Anderson v. State
309 Ga. 618
Ga.2020Background
- Victim Charlotta “Nook” Lockhart and appellant Dexter Anderson had a history of jealousy, threats, and prior incidents of physical intimidation. Witnesses described Anderson threatening to kill Lockhart and acting possessively.
- On March 16, 2013, after an argument at a family party in which Anderson was seen "playing" with a handgun, Lockhart was later found shot in the back/left side of her head; medical examiner ruled the manner homicide and opined the shot was fired from a distance (not a contact suicide).

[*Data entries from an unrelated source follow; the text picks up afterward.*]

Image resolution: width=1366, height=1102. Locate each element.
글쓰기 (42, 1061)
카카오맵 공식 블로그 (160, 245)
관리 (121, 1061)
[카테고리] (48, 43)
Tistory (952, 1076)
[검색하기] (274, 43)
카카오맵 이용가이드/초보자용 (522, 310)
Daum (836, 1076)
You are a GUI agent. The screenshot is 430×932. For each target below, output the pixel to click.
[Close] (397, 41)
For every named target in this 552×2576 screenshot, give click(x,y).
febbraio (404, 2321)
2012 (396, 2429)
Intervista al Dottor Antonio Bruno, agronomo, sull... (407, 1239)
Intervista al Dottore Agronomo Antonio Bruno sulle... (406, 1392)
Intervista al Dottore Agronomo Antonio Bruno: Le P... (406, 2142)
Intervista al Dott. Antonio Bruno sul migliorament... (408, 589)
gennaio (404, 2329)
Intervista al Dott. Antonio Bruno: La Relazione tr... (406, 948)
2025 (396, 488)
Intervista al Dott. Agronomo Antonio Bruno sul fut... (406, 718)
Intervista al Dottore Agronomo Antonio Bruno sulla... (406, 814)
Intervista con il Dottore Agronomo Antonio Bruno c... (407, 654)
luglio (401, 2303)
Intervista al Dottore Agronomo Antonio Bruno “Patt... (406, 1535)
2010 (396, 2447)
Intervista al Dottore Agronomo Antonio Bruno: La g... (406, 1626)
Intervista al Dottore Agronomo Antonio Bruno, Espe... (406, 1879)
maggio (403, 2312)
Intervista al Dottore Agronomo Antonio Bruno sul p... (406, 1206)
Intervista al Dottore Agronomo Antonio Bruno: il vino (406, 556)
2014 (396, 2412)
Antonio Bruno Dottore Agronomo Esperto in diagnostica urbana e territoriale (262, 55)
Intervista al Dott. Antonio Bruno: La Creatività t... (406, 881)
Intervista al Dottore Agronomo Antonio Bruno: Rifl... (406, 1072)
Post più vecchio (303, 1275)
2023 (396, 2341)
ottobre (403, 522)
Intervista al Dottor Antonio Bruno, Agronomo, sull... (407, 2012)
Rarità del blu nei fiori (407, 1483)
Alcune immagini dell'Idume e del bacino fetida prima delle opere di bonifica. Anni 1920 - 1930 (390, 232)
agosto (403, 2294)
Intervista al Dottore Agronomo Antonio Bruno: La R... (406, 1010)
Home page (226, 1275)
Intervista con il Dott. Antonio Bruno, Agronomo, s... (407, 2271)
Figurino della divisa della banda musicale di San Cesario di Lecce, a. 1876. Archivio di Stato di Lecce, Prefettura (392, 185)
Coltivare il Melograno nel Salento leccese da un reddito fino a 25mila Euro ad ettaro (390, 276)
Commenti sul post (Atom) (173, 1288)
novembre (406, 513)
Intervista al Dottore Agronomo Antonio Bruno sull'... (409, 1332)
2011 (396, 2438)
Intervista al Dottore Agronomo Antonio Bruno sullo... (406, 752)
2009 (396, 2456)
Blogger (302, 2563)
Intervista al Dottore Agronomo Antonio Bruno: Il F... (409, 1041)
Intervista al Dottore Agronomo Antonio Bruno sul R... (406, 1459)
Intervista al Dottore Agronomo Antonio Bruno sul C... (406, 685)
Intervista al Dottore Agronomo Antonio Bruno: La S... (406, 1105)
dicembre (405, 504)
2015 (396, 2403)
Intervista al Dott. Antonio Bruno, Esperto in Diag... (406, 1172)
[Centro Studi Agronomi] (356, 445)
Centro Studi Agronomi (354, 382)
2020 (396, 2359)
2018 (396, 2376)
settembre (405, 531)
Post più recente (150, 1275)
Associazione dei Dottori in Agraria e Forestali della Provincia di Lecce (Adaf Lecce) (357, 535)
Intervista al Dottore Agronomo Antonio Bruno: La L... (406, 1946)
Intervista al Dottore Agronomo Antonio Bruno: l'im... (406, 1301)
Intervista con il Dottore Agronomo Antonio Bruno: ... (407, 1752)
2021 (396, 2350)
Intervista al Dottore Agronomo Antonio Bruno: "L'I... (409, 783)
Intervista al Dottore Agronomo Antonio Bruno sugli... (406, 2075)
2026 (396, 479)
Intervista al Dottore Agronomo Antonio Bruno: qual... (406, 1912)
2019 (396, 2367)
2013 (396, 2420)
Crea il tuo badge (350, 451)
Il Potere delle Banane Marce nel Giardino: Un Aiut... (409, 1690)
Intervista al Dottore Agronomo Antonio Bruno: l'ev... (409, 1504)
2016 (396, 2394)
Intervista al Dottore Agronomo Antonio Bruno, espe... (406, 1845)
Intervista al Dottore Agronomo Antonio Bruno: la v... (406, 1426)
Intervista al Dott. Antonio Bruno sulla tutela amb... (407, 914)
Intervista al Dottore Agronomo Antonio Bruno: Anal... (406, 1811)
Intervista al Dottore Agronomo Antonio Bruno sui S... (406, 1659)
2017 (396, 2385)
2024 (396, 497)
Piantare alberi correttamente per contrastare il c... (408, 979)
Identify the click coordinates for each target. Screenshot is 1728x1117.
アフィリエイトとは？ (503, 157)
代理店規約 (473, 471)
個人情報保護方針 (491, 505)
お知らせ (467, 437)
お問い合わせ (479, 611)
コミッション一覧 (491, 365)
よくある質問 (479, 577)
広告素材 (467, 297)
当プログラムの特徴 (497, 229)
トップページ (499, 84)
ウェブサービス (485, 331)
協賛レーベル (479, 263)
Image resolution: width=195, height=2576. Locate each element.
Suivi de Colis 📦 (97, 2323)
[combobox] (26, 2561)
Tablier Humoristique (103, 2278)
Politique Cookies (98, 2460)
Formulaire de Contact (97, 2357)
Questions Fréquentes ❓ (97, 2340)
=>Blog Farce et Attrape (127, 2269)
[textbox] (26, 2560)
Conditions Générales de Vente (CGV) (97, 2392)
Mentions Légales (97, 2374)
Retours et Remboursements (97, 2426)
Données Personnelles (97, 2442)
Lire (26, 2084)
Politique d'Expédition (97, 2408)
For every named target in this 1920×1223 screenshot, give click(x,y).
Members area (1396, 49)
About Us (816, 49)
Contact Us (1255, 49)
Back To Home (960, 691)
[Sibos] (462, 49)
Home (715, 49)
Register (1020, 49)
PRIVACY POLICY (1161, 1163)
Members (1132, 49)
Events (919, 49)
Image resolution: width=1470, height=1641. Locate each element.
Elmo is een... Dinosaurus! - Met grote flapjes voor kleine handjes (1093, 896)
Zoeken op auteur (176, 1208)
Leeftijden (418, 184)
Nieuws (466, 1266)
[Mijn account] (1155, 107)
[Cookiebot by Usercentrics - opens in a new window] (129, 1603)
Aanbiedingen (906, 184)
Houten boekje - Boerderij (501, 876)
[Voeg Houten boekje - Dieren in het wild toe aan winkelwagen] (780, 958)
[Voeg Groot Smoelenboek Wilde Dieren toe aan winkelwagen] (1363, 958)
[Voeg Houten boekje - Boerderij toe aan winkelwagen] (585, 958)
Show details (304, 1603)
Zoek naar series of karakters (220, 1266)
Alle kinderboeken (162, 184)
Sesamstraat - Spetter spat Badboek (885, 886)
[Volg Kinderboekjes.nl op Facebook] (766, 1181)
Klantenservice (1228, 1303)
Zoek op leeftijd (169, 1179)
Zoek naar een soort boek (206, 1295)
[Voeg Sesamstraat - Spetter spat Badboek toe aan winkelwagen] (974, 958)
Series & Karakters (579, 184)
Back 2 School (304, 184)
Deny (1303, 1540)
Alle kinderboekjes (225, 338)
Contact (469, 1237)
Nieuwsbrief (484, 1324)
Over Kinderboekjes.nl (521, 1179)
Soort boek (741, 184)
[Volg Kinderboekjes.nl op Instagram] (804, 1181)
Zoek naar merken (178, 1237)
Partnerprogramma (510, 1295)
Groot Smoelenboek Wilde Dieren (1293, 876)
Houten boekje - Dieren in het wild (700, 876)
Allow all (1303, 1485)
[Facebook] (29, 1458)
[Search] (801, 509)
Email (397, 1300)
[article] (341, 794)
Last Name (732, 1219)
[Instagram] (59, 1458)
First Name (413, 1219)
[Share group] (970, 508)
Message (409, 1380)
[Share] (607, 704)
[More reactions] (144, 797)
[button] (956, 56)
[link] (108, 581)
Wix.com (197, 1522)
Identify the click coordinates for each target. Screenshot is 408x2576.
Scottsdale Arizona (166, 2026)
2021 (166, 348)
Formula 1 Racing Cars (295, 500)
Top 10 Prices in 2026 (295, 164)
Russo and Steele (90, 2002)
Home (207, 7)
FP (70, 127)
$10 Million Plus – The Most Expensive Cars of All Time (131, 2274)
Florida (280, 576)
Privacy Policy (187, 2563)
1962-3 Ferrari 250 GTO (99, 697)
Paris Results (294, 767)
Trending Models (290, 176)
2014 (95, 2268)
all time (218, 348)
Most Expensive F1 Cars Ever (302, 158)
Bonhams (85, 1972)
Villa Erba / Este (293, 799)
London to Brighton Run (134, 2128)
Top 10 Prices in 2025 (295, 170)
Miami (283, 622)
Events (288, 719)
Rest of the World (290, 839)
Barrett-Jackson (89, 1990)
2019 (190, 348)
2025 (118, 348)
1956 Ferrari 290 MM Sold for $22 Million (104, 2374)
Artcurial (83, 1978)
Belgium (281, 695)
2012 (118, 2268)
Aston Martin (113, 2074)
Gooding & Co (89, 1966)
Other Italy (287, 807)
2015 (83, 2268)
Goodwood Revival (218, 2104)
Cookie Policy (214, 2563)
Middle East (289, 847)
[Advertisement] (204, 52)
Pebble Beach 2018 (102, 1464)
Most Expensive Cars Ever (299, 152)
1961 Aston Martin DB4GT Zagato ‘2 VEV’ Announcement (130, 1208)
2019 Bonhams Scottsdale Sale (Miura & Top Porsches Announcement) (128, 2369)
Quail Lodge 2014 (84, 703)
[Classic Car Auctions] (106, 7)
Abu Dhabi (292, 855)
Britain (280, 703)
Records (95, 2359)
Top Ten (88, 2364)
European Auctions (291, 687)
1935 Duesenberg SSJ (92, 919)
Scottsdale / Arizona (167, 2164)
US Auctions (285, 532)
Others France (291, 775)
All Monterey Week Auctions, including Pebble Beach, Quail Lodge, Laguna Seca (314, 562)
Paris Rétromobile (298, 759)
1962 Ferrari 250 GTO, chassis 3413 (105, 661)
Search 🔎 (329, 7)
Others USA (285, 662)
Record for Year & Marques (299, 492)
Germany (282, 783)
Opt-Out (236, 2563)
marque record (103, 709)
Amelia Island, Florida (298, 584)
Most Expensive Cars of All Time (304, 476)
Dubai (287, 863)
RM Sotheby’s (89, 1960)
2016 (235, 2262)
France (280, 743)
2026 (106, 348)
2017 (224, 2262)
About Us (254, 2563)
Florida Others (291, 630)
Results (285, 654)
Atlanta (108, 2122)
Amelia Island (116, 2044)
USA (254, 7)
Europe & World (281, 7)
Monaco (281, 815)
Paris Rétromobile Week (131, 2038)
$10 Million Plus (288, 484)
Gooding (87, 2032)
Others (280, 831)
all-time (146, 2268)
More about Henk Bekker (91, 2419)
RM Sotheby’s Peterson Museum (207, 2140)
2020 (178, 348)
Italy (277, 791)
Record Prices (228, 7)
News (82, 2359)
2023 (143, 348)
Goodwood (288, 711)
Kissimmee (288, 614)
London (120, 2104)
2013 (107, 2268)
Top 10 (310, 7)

- Police found a Bersa .40-caliber handgun on Anderson’s kitchen counter; family members identified it as the gun Anderson had been handling earlier. Anderson was upset at the scene and made statements to relatives (including telling them he killed her and also that she shot herself).
- Anderson was indicted on malice murder, felony murder (predicate: aggravated assault), possession of a firearm during the commission of a felony, and obstruction (nolle prossed). After a 2017 trial the jury convicted him of felony murder and firearm possession, acquitted on malice murder. Sentence: life + 5 years consecutive for firearm possession.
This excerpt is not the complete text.